__Excerpted text__.

Chaffee said many teens and young adults are impacted because they are experimenting at that age. But oftentimes, they don’t intend to consume fentanyl, as they may unsuspectingly purchase a counterfeit oxycontin pill, not knowing it’s laced with a lethal dose of fentanyl, he said.

“It’s usually mixed in and blended with something else. They think it is not as powerful. But it’s the wrong stuff,” he said.

That’s what happened to Alexander Neville, whose case is perhaps one of the most notable in Orange County, as he was only 14 years old when he died after ingesting an illegally manufactured prescription pain pill he bought from a dealer on Snapchat.

“After his death, his parents learned the pill contained enough fentanyl to kill three people,” Chaffee said.

Since then, his mother Amy has started the Alexander Neville Foundation to educate families on the dangers of fentanyl and how to use the opioid overdose antidote, called naloxone.

One Pill Can Kill

Fentanyl is a synthetic opioid that is 50 times more potent than heroin and 100 times more than morphine, according to the U.S. Drug Enforcement Administration.
Officials there have said a majority of the chemicals used to make fentanyl are coming from China and being shipped to Mexico, where they are mass produced into counterfeit pills.

“One pill will kill,” Chaffee said. “Something as small as two grains of sand of fentanyl will kill you.”

Many families whose loved ones have died of a fentanyl overdose refer to their deaths as poisonings, as many have died taking a counterfeit prescription pill not knowing it contained a lethal dose of fentanyl.

“Drug dealers mix [fentanyl] in other kinds of drugs because it’s cheaper. And you don’t know what you’re buying. You think you’ve got Oxycontin? Well, OK, but it’s got some fentanyl mixed into it. We find people unsuspectingly buying that and die,” he said.

Chaffee said fentanyl is being put into counterfeit pills because it “gives the same effect at a lower cost to the drug dealer.”

Homeless Deaths Skyrocket From Fentanyl

Deaths of Orange County’s homeless population have quadrupled over the last decade, mostly from fentanyl overdoses, according to a February report from county law enforcement.

Homeless deaths in the county rose from 85 in 2010 to nearly 400 in 2021, the latest year included in the report, of which over 75 percent were drug-related, mostly involving fentanyl, according to the report.

__Extracted material__.

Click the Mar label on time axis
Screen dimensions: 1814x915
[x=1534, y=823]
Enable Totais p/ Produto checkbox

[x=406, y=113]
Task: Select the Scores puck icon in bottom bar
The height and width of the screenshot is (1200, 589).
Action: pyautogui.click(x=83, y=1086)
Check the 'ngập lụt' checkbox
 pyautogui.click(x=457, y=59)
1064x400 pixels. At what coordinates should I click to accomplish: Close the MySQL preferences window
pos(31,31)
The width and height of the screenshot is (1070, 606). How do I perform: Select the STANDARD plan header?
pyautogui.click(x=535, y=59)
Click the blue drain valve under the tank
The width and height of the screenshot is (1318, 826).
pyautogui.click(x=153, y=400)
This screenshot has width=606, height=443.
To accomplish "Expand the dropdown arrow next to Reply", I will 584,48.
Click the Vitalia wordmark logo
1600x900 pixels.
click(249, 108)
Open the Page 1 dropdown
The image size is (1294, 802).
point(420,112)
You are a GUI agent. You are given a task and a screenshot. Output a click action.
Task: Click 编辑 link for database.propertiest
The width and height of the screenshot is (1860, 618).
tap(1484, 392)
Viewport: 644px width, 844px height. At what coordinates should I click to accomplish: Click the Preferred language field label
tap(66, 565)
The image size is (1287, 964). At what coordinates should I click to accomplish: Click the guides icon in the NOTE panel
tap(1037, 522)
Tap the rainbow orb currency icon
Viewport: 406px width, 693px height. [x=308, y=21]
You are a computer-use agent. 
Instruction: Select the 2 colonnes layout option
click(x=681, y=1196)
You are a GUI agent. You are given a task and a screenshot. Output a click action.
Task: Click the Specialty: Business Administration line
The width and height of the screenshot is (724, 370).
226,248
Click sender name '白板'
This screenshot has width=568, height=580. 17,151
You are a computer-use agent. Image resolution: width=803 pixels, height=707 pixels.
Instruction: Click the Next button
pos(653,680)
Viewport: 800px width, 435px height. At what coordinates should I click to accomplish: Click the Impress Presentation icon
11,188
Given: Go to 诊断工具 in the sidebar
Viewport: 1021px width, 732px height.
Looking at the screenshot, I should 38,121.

__Exercise set__.
- 1) Answer these from the text on fentanyl in Orange County:
(a) How old was Alexander Neville when he died?
(b) According to the U.S. Drug Enforcement Administration, how many times more potent than heroin is fentanyl?
(c) How many homeless deaths did the county have in 2010?
- 2) Name every drug that the text on fentanyl in Orange County refers to by name.
- 3) Write the next part of the text on fentanyl in Orange County, picking up after its final sentence.

__Per-task outputs__.
- 1)
(a) 14 years old
(b) 50 times
(c) 85

- 2) fentanyl, oxycontin, heroin, morphine, naloxone

- 3)
“If you’re homeless, and you’re depressed and not feeling unwell … they keep adding the drug into daily use even. And sooner or later they get a bad batch and they die,” Chaffee said.

Preparing for the Worst

Chaffee is not alone in his concerns.

His county supervisor colleagues and other local officials, such as the district attorney and sheriff, have been holding town halls, informing parents of the dangers of fentanyl and distributing naloxone—commonly known as Narcan—to local residents.

Narcan is a nasal spray that can take several doses to reverse an opioid overdose. Hospitals, law enforcement, and schools often keep it handy, as it needs to be given within minutes of an overdose.

“It’s saved a lot of lives,” he said. “But you have to be there at the right time to administer it.”

Chaffee said Orange County sheriff’s deputies have been carrying Narcan in their squad cars since 2015.

Since then, “they’ve successfully used Narcan on 382 individuals that otherwise probably would have died,” he said.

And that’s just one agency. It doesn’t account for all departments in the county that have administered the drug and saved lives.

“That’s one example, and that’s a lot of people that would have added to the death statistic,” he said.

According to data released by the U.S. Department of Justice, 107,735 people in the U.S. died from drug overdoses from August 2021 to August 2022, with two-thirds involving synthetic opioids, primarily fentanyl.

Between 2019 and 2021, fatal overdoses nationwide increased by about 94 percent, with an estimated 196 Americans dying daily from fentanyl poisoning.

The U.S. Drug Enforcement Agency announced a record-breaking seizure of more than 379 million deadly doses of fentanyl throughout the country in 2022.

In California, fentanyl seizures increased by 594 percent last year, according to the office of Gov. Gavin Newsom.